# Our wonderful, popular Benjy



## SPLAbby (Oct 11, 2014)

all this happened in one hour. We decided to go to Chick-fil-a drive through. On the way there... we stopped at a traffic light and the people in the car next to us waved at Benjy and honked their horn at him. We stopped behind a school bus to see a dozen excited little kids jumping up and down waving and mouthing "PUPPY!". We got in the drive thru line at Chick-fil-a. There are two lanes. A person in the car next to us took Benjy's picture!!!!! Some people in the restaurant waved at Benjy. The person at the window gave Benjy a real chicken bite, not a dog treat.
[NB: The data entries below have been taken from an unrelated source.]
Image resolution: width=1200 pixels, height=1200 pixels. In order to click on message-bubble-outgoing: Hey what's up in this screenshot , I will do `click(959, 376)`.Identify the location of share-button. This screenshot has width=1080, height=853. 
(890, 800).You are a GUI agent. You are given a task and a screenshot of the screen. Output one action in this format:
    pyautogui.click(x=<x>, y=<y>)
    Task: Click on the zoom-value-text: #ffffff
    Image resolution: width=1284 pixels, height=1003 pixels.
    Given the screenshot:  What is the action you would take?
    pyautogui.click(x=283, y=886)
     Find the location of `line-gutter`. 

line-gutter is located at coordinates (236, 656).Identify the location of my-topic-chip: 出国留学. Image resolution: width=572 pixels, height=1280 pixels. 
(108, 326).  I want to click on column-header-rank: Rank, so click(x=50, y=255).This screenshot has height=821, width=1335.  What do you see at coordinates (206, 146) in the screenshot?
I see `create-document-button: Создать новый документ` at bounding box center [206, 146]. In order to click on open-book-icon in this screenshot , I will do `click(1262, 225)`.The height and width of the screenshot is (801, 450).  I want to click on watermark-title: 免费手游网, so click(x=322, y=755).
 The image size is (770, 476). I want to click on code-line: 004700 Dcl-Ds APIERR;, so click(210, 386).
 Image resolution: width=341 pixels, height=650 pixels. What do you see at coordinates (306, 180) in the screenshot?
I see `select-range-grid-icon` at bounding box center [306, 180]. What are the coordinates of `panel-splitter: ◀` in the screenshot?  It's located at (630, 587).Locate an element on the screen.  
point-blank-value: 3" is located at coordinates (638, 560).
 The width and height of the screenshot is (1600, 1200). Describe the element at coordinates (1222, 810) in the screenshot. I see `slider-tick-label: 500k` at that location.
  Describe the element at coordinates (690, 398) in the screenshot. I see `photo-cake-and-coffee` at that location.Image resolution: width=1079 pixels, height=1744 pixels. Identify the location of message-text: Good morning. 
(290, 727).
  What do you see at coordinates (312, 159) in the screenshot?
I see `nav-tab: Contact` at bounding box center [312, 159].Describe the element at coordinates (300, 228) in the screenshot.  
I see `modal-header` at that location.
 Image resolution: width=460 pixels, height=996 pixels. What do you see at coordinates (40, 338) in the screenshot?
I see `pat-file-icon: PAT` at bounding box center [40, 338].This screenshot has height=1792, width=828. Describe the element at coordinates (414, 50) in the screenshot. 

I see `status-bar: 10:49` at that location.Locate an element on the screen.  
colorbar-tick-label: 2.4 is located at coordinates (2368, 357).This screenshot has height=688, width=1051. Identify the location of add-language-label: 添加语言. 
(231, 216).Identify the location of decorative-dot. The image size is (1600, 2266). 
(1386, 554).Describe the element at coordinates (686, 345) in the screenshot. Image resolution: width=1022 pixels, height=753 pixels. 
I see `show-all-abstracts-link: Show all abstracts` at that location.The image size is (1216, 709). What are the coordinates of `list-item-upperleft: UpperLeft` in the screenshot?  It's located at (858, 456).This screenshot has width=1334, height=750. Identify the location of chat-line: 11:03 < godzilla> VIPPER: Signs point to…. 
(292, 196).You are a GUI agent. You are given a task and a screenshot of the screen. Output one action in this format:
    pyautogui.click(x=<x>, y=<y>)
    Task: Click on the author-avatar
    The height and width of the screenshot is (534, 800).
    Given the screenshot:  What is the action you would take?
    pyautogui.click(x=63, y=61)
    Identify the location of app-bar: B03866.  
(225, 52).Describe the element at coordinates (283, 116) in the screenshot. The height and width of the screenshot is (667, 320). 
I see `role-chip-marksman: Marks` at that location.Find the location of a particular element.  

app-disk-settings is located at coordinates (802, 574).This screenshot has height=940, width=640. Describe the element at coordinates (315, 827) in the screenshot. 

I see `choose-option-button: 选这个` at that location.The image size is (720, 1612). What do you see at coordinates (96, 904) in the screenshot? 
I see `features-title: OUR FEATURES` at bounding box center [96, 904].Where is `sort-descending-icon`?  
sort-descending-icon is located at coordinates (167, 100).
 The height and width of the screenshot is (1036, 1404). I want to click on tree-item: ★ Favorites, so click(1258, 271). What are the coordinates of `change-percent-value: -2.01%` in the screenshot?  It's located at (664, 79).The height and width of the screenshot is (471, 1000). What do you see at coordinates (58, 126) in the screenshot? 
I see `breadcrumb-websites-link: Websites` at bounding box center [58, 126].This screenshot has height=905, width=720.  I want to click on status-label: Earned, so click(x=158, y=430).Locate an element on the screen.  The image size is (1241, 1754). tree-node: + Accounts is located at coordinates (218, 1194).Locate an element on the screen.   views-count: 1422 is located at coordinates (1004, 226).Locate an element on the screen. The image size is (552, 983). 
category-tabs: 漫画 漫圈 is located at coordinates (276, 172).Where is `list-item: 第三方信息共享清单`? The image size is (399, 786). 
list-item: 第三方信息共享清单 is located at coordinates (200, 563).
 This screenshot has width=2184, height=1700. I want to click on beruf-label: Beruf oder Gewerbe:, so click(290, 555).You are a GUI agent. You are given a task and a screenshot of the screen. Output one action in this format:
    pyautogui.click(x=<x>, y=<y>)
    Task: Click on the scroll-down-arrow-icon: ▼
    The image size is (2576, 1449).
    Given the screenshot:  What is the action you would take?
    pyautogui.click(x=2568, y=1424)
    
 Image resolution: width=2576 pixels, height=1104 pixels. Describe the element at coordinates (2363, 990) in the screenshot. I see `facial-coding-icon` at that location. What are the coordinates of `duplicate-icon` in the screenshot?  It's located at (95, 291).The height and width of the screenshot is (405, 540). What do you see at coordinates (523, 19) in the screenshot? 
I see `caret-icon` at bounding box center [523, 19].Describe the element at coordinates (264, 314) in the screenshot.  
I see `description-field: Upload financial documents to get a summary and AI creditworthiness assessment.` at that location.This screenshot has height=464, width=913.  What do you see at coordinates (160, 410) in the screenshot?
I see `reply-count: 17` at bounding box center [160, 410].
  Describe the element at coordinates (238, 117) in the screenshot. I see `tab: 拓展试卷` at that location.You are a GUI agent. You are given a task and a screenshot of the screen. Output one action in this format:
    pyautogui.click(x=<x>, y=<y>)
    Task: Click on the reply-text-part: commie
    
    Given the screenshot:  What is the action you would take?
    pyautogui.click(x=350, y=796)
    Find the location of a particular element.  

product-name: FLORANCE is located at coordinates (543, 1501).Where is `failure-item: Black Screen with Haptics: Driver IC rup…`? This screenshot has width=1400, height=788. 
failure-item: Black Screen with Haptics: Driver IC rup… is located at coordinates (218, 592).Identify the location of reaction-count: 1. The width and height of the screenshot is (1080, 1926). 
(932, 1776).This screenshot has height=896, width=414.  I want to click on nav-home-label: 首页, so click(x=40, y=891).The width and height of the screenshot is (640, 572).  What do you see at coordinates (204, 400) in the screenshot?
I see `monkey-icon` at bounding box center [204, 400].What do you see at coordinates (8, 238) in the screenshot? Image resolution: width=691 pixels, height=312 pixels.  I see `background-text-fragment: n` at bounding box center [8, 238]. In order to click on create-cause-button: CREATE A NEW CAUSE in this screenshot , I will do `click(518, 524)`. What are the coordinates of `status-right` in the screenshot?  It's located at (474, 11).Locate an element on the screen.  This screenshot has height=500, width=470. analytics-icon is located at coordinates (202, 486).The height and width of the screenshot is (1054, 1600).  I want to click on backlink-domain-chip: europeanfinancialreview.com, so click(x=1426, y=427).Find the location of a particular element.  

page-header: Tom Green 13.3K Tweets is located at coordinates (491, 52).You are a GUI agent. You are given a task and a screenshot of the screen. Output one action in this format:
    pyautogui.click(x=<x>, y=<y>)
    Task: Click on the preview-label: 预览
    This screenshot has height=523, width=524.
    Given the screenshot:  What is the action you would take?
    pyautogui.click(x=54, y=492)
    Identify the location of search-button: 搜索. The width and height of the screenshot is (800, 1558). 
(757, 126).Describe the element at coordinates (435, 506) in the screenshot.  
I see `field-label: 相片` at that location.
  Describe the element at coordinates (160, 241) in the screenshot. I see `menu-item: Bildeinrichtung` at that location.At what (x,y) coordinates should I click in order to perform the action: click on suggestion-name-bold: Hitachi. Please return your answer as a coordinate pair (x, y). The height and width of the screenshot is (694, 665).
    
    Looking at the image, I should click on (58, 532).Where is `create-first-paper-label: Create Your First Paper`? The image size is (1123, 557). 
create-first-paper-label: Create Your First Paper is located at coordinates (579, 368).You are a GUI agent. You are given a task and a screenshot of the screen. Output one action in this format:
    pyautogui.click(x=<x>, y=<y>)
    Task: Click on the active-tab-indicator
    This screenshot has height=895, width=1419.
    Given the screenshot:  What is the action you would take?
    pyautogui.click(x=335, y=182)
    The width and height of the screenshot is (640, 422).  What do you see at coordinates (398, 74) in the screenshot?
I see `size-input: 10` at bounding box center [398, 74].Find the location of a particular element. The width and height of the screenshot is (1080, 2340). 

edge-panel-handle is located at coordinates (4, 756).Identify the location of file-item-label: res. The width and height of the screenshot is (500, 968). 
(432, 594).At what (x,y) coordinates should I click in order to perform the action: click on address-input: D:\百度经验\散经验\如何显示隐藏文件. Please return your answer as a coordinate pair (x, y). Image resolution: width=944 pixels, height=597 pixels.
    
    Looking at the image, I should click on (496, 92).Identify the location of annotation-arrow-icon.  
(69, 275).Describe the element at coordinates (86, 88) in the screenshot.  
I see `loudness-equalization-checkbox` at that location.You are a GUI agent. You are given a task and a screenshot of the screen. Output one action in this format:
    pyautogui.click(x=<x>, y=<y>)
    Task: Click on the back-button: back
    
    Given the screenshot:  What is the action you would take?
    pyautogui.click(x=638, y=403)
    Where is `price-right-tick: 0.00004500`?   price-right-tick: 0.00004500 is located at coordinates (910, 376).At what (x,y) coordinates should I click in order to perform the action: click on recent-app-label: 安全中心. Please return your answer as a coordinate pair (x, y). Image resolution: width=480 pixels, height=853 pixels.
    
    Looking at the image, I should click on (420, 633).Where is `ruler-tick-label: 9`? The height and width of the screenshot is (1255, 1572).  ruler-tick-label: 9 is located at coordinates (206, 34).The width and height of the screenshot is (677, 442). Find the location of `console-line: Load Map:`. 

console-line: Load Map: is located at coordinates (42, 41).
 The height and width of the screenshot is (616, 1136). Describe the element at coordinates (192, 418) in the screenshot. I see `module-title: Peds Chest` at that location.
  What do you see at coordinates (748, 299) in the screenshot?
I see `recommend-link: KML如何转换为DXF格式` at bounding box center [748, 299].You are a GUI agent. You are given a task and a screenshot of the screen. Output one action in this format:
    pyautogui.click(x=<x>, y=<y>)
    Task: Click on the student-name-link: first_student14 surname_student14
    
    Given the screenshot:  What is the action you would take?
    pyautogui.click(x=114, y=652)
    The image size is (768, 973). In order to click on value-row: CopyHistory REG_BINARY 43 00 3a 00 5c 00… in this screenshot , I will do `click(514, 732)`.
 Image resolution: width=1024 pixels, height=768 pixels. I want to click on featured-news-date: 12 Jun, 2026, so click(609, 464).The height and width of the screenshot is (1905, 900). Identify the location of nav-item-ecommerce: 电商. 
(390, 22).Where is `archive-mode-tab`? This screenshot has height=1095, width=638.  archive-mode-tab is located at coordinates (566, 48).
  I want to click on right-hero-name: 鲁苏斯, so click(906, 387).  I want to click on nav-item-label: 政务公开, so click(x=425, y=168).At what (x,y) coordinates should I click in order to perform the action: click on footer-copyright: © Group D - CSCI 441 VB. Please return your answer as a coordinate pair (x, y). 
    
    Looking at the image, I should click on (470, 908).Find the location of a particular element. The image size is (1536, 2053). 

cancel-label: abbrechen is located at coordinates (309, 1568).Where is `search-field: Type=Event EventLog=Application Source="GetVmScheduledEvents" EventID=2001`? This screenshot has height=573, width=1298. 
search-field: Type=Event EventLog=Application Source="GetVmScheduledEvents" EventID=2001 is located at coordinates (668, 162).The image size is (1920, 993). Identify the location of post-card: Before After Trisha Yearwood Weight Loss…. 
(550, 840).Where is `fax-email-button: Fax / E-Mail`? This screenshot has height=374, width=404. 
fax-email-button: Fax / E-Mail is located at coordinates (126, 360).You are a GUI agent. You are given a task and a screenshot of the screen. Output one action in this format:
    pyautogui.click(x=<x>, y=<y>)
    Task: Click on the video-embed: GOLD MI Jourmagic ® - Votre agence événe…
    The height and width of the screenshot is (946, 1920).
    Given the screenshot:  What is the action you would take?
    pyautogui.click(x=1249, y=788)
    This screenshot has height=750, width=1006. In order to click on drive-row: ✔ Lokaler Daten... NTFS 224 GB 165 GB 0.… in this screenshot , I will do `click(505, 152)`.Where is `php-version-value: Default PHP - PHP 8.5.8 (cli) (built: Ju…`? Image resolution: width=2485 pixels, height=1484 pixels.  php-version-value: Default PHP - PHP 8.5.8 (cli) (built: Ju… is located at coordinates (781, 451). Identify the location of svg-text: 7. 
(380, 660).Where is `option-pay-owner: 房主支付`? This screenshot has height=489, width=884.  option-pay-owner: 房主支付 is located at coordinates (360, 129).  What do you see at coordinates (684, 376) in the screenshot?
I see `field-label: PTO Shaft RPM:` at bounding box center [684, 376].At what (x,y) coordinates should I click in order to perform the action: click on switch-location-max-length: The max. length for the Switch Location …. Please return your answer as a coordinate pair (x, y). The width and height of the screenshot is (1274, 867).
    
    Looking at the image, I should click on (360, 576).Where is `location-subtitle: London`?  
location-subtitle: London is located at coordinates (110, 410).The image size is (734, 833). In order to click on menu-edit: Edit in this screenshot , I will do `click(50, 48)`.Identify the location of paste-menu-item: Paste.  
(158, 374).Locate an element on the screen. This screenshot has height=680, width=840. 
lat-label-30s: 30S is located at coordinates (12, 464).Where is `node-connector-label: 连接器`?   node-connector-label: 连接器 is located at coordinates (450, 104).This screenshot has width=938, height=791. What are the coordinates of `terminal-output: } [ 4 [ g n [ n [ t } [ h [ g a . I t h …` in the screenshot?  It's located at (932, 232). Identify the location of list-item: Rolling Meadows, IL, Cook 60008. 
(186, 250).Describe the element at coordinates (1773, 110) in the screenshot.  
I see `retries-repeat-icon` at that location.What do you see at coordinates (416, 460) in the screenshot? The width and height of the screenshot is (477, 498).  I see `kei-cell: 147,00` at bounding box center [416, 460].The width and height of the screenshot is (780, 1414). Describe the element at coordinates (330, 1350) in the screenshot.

Everyone loves our Benjy!


----------



## krandall (Jun 11, 2009)

And of course they would! He's adorable!!!


----------



## SPLAbby (Oct 11, 2014)

Thank you.

Benjy says ARF! ARF!


----------



## Genie1000 (Apr 13, 2017)

He's adorable! I'd take his picture and want his autograph!!


----------



## Ollie"s Mom (May 23, 2014)

I would expect nothing less, haha.


----------



## ShamaMama (Jul 27, 2015)

I know I get pretty excited when I see a Havanese! Shama was the center of attention at my brother-in-law's birthday party this weekend. She allowed two girls to braid her hair! I should have taken a photo!


----------



## Scarlett's mom (Feb 14, 2017)

Well he is adorable after all!


----------



## Marni (Apr 1, 2017)

My boy is also popular and charismatic. LOL His joy makes me more social.


----------



## DuketheDog (May 1, 2017)

Best part of being a pet owner to a Havanese, they are by far the cutest puppies in the world, attention grabber, AND the personality's to boot!


----------



## SPLAbby (Oct 11, 2014)

Benjy took Momma and Daddy to a big park today!

We saw trees and lakes and trees and trails and trees and creeks and trees and waterfalls and trees and gardens and trees and a big pond with turtles and a blue heron! (We weren't allowed where they have all the rose gardens and pretty things like that. But there were plenty of wildflowers throughout the park.) And a grain mill run by a waterfall. And baby geese that had no feathers -- just gray down. And joggers. And Bikers. And dumb dumbs reading electronic books while walking on the roadside. And on the way home, a dumb dumb car that pulled out right in front of an emergency vehicle. And a baby that waved at me -- the first time she ever waved.


----------